> _Task requirements_
Set out every one of the records below as a numbered list, one line per item, and drop any blank lines.

> _Records provided_
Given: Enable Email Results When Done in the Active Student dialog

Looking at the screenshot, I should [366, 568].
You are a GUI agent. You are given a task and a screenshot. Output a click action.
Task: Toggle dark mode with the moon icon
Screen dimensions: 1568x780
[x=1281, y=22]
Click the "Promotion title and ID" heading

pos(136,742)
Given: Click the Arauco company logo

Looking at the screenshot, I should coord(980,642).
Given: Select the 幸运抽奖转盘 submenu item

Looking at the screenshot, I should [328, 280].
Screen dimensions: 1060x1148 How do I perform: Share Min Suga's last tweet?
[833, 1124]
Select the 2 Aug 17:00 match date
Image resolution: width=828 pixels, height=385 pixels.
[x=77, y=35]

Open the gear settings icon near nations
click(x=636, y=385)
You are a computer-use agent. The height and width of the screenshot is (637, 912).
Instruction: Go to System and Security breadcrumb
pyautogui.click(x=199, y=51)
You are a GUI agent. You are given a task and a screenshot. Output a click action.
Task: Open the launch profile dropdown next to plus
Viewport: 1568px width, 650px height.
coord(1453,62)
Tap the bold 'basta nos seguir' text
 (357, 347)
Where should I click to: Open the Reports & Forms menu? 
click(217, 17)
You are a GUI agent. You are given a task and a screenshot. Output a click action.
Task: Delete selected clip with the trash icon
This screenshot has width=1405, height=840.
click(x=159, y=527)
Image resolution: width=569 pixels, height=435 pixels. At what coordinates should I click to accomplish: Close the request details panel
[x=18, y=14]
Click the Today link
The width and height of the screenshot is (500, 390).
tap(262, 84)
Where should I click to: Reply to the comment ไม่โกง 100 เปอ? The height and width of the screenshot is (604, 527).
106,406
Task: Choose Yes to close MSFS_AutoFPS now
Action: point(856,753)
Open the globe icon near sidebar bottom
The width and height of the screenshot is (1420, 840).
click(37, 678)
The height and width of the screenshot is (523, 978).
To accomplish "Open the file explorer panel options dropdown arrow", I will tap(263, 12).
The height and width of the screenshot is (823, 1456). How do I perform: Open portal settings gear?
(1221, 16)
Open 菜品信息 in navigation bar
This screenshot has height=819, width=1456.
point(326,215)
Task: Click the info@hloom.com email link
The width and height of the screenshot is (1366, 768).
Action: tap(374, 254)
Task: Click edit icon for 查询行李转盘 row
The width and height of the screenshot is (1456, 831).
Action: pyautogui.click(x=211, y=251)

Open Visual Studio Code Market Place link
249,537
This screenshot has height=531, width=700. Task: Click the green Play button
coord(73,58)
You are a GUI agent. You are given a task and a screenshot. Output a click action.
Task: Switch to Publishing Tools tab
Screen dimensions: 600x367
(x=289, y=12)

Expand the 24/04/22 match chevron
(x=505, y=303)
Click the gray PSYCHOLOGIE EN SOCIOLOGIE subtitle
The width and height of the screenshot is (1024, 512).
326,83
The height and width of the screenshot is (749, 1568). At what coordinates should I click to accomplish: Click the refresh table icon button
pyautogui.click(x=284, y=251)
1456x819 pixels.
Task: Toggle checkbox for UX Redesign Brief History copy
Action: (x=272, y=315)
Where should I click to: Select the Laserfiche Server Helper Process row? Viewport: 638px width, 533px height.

> _Solution for this exercise_
1. Given: Enable Email Results When Done in the Active Student dialog
2. Looking at the screenshot, I should [366, 568].
3. You are a GUI agent. You are given a task and a screenshot. Output a click action.
4. Task: Toggle dark mode with the moon icon
5. Screen dimensions: 1568x780
6. [x=1281, y=22]
7. Click the "Promotion title and ID" heading
8. pos(136,742)
9. Given: Click the Arauco company logo
10. Looking at the screenshot, I should coord(980,642).
11. Given: Select the 幸运抽奖转盘 submenu item
12. Looking at the screenshot, I should [328, 280].
13. Screen dimensions: 1060x1148 How do I perform: Share Min Suga's last tweet?
14. [833, 1124]
15. Select the 2 Aug 17:00 match date
16. Image resolution: width=828 pixels, height=385 pixels.
17. [x=77, y=35]
18. Open the gear settings icon near nations
19. click(x=636, y=385)
20. You are a computer-use agent. The height and width of the screenshot is (637, 912).
21. Instruction: Go to System and Security breadcrumb
22. pyautogui.click(x=199, y=51)
23. You are a GUI agent. You are given a task and a screenshot. Output a click action.
24. Task: Open the launch profile dropdown next to plus
25. Viewport: 1568px width, 650px height.
26. coord(1453,62)
27. Tap the bold 'basta nos seguir' text
28.  (357, 347)
29. Where should I click to: Open the Reports & Forms menu? 
30. click(217, 17)
31. You are a GUI agent. You are given a task and a screenshot. Output a click action.
32. Task: Delete selected clip with the trash icon
33. This screenshot has width=1405, height=840.
34. click(x=159, y=527)
35. Image resolution: width=569 pixels, height=435 pixels. At what coordinates should I click to accomplish: Close the request details panel
36. [x=18, y=14]
37. Click the Today link
38. The width and height of the screenshot is (500, 390).
39. tap(262, 84)
40. Where should I click to: Reply to the comment ไม่โกง 100 เปอ? The height and width of the screenshot is (604, 527).
41. 106,406
42. Task: Choose Yes to close MSFS_AutoFPS now
43. Action: point(856,753)
44. Open the globe icon near sidebar bottom
45. The width and height of the screenshot is (1420, 840).
46. click(37, 678)
47. The height and width of the screenshot is (523, 978).
48. To accomplish "Open the file explorer panel options dropdown arrow", I will tap(263, 12).
49. The height and width of the screenshot is (823, 1456). How do I perform: Open portal settings gear?
50. (1221, 16)
51. Open 菜品信息 in navigation bar
52. This screenshot has height=819, width=1456.
53. point(326,215)
54. Task: Click the info@hloom.com email link
55. The width and height of the screenshot is (1366, 768).
56. Action: tap(374, 254)
57. Task: Click edit icon for 查询行李转盘 row
58. The width and height of the screenshot is (1456, 831).
59. Action: pyautogui.click(x=211, y=251)
60. Open Visual Studio Code Market Place link
61. 249,537
62. This screenshot has height=531, width=700. Task: Click the green Play button
63. coord(73,58)
64. You are a GUI agent. You are given a task and a screenshot. Output a click action.
65. Task: Switch to Publishing Tools tab
66. Screen dimensions: 600x367
67. (x=289, y=12)
68. Expand the 24/04/22 match chevron
69. (x=505, y=303)
70. Click the gray PSYCHOLOGIE EN SOCIOLOGIE subtitle
71. The width and height of the screenshot is (1024, 512).
72. 326,83
73. The height and width of the screenshot is (749, 1568). At what coordinates should I click to accomplish: Click the refresh table icon button
74. pyautogui.click(x=284, y=251)
75. 1456x819 pixels.
76. Task: Toggle checkbox for UX Redesign Brief History copy
77. Action: (x=272, y=315)
78. Where should I click to: Select the Laserfiche Server Helper Process row? Viewport: 638px width, 533px height.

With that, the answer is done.